• [Information provided]:

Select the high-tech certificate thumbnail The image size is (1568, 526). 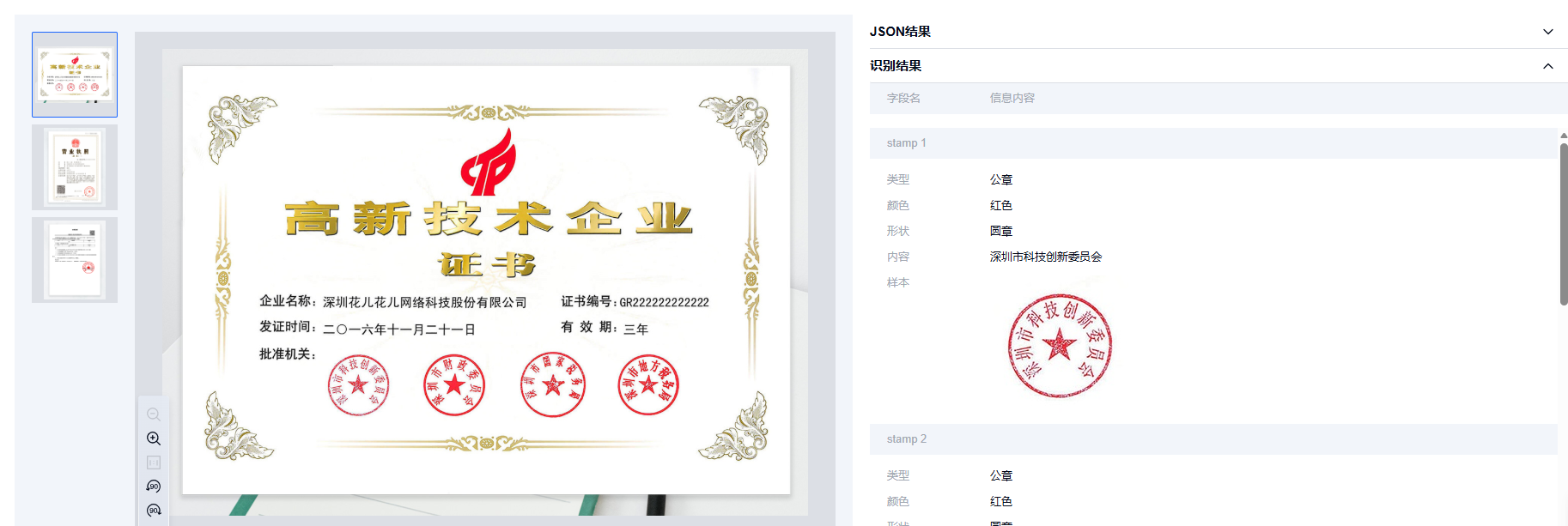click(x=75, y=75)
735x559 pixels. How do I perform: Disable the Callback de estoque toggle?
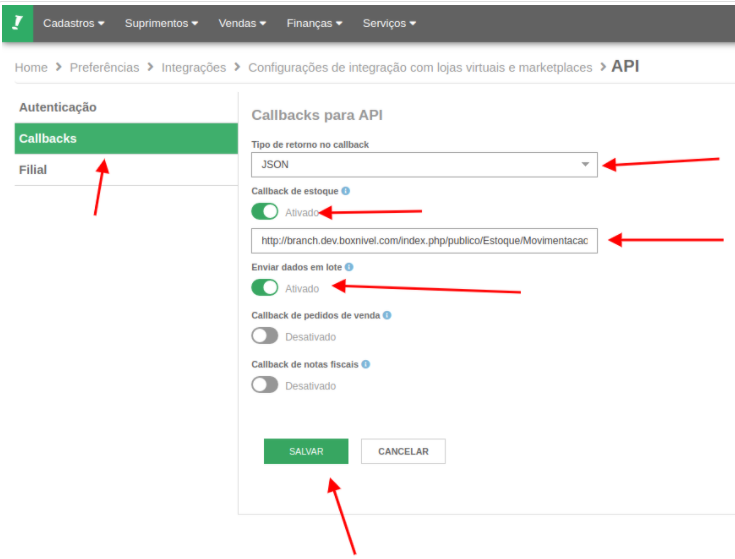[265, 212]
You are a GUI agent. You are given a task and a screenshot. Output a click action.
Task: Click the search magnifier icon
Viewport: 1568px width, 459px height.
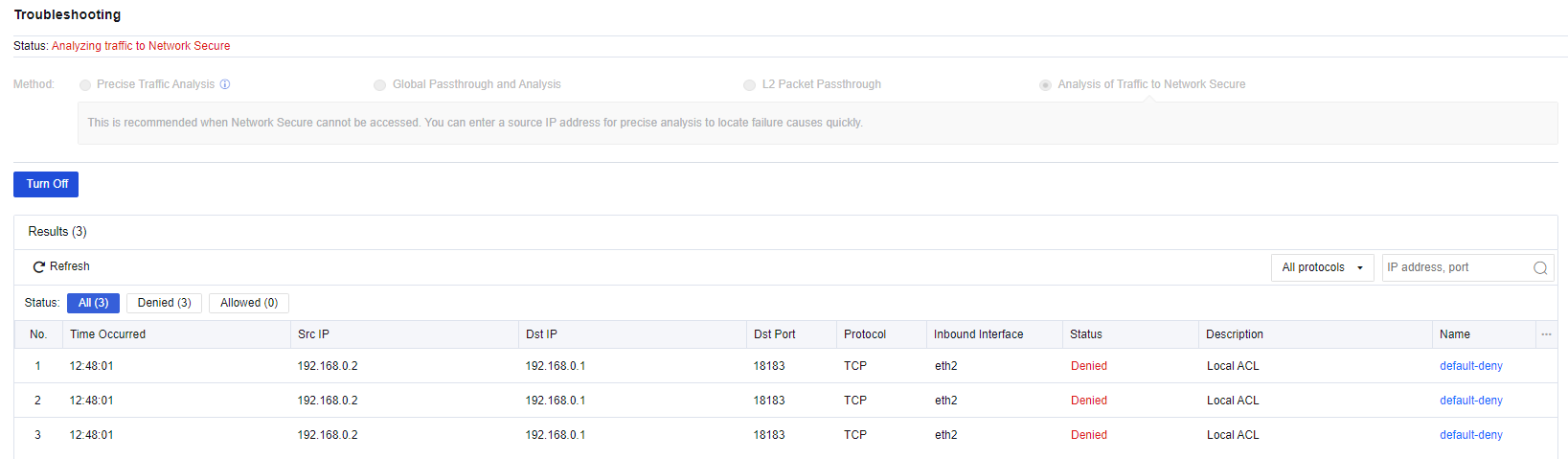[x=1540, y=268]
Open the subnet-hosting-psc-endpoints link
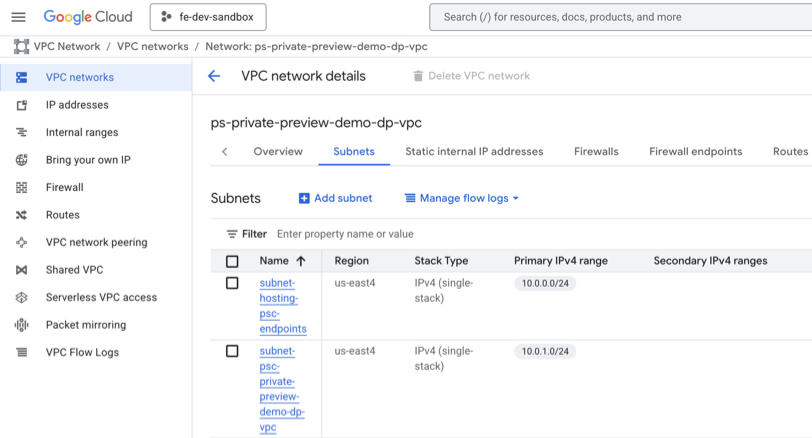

• [Work required]:
The required response consists solely of the lines from the line containing "Task: Click the search magnifier icon" through the end of the listing, both ends included, copied exactly without pictures.

• [Task answer]:
Task: Click the search magnifier icon
Viewport: 1568px width, 459px height.
[x=1540, y=268]
Open the subnet-hosting-psc-endpoints link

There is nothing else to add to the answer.